I recently watched the apparently infamous CppCon 2014 talk by Mike Acton, called "Data-Oriented Design and C++".

Inspired, I started to reprogram a camera that I wrote as part of a school assignment. It's a simple camera that uses a 2D rendering API to create a simple 3D space of billboard sprites.

My implementation used templated Vector4 and Matrix4x4 structures that represent world-space points and various transformations respectively. Each billboard drawn has a dedicated class Sprite which holds a pointer to the 2D Sprite provided by the API, as well as a world-space position. I collect these in a std::vector of dynamically allocated Sprite *.

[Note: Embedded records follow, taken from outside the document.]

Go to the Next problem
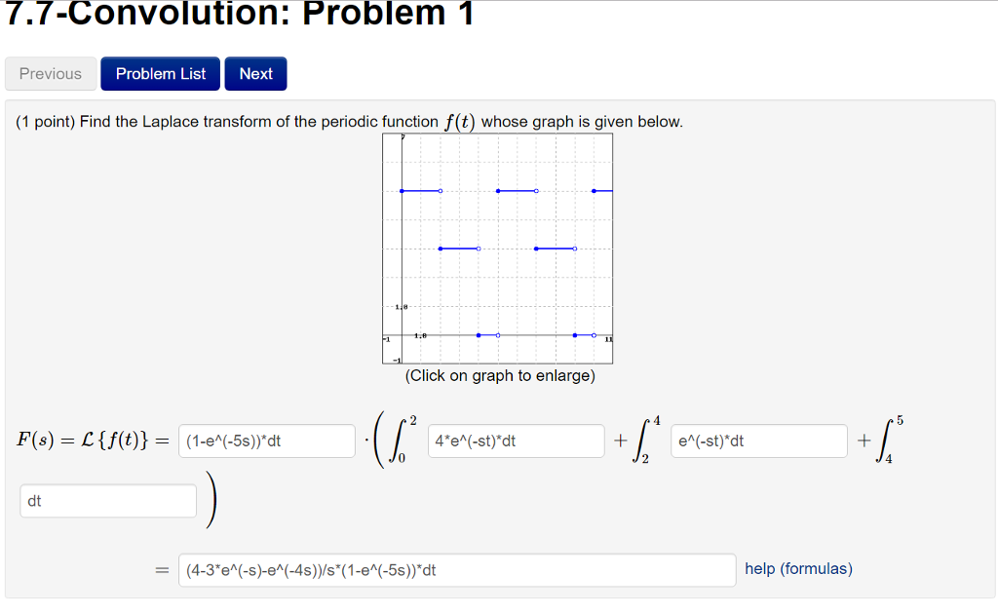 click(256, 74)
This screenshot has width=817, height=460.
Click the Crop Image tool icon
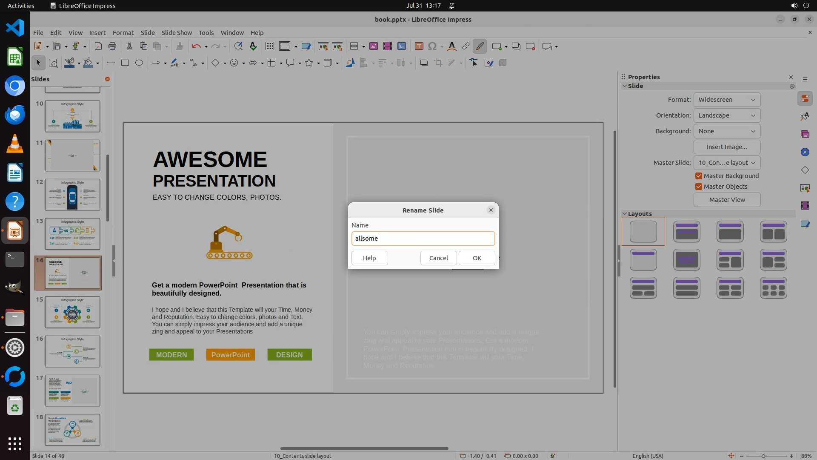coord(438,63)
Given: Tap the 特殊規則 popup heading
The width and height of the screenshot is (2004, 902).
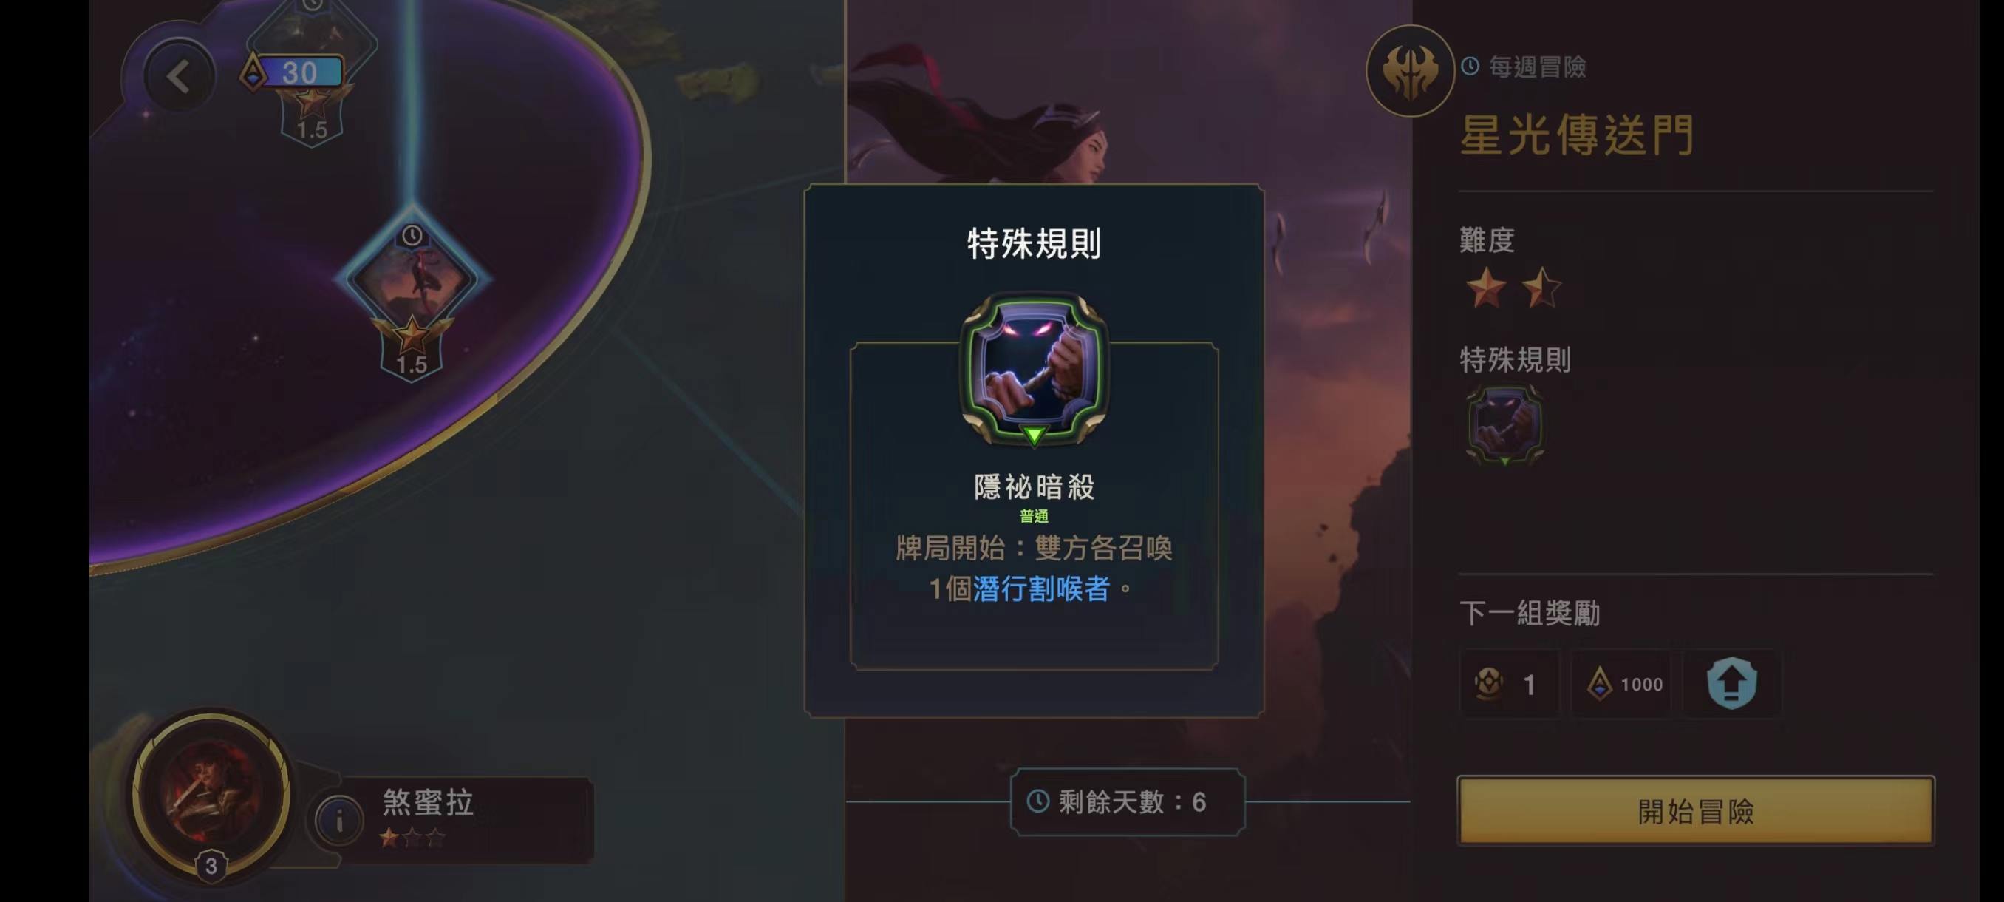Looking at the screenshot, I should (1034, 244).
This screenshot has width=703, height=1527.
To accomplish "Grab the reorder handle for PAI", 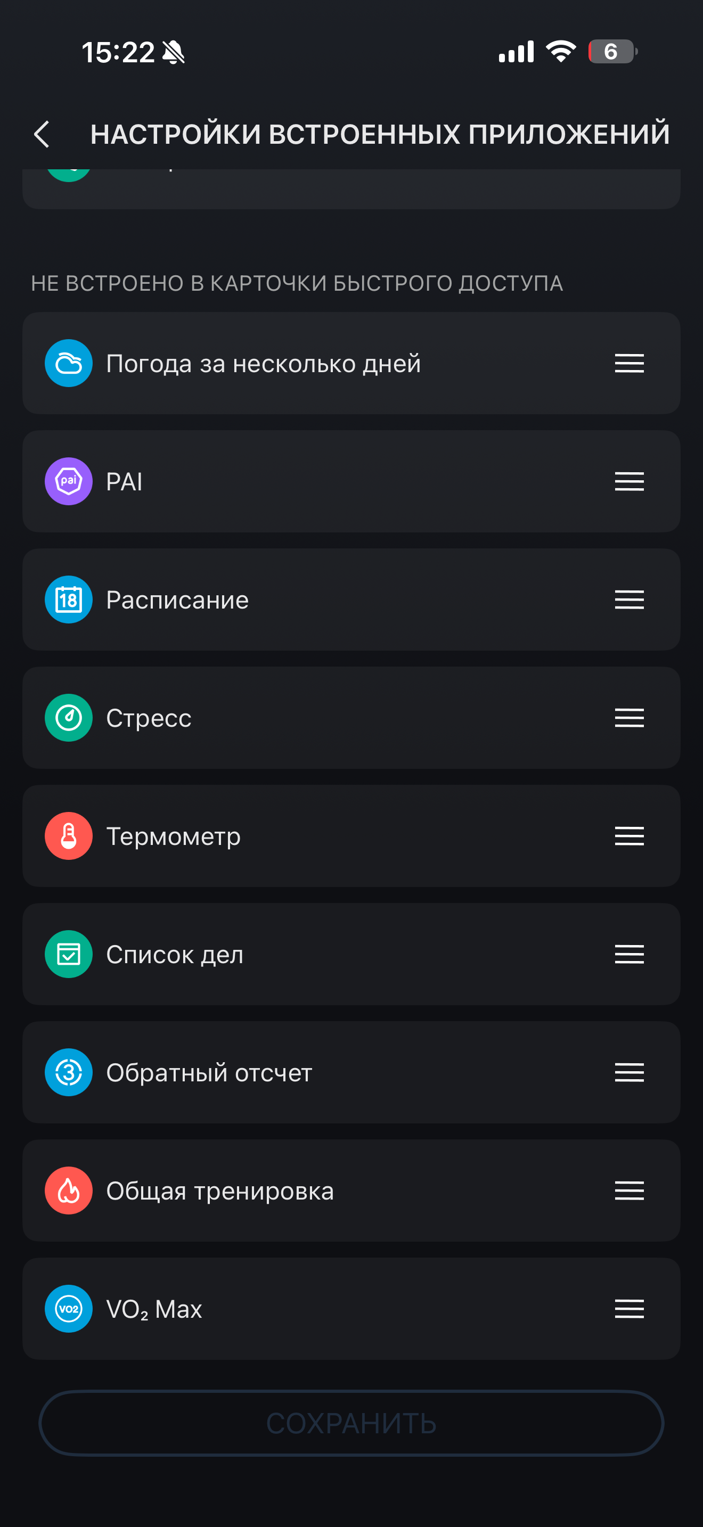I will [x=629, y=481].
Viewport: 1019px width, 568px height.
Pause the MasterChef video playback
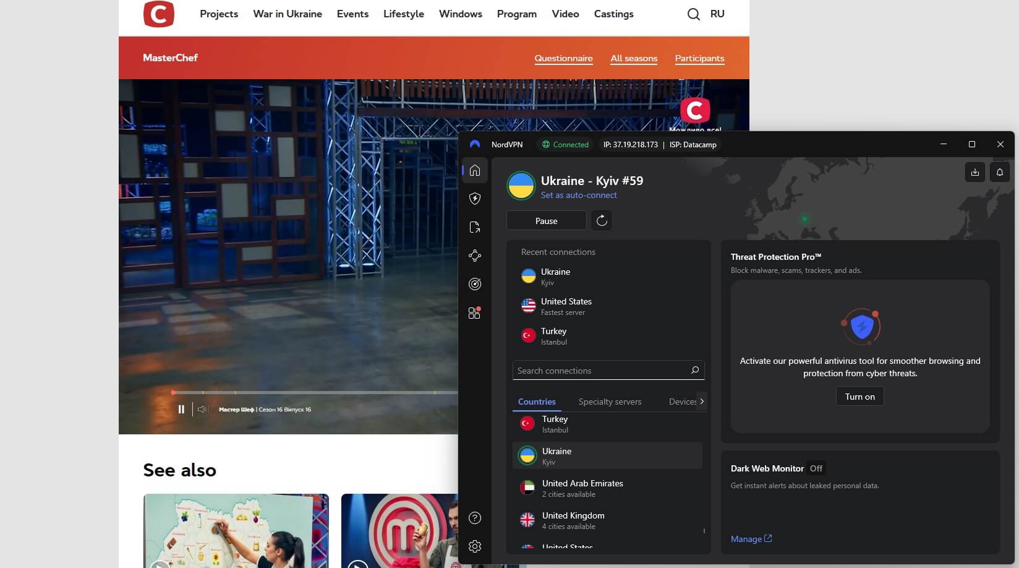[182, 409]
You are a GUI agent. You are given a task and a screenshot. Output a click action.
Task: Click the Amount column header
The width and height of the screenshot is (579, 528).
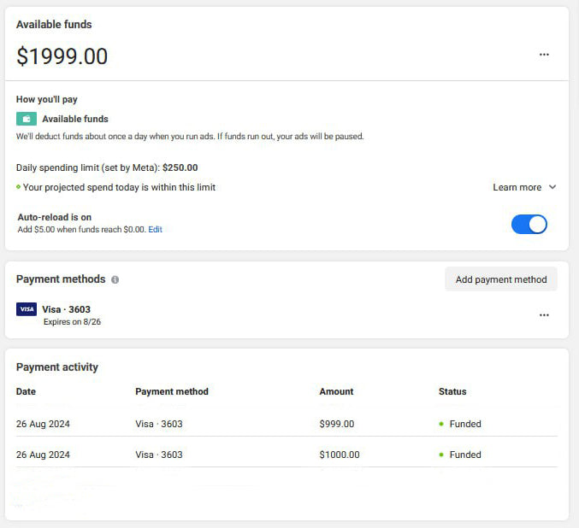point(336,391)
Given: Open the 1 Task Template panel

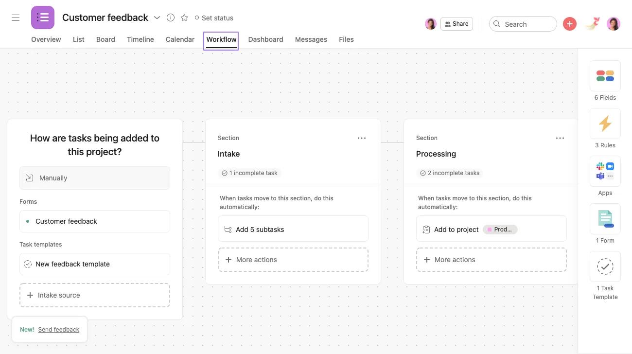Looking at the screenshot, I should click(x=605, y=271).
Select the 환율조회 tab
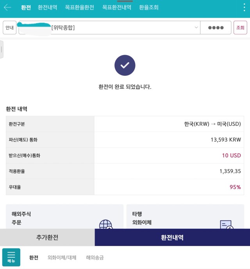The image size is (250, 269). 149,7
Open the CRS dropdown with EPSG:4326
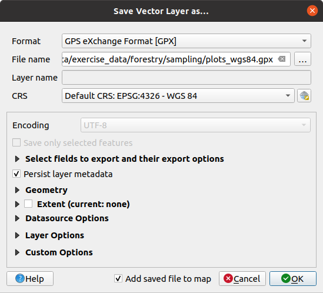The width and height of the screenshot is (323, 293). (x=178, y=96)
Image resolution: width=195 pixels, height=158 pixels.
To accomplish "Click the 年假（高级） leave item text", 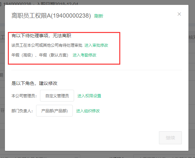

The first optimization I did was to redefine my std::vector<Sprite *> to a std::vector<Sprite>, in order to ensure that they are in adjacent memory. I also changed the std::vector to a stack array, and replaced the depth sorting with my own implementation of the Quicksort algorithm, since I could no longer trivially use std::sort. After these changes, there were no noticable improvements in performance.

There are more concerning limitations in my camera implementation that probably have a larger impact on the performance:

The first is that even though I'm using adjacent memory for my Sprite array, it internally allocates a render object for the render API I'm using on the heap, which may cause a bunch of cache misses when I set the render object's final render position anyway.

The transformation pipeline does unnecessary work that could be offloaded by storing results in memory, like calculating the camera position for each sprite twice, the first time only to sort by the depth.

Also, sorting is done on all sprites rather than only on the sprites that are not culled for the current camera state. It would be much more efficient to define a new collection of sprites that are visible.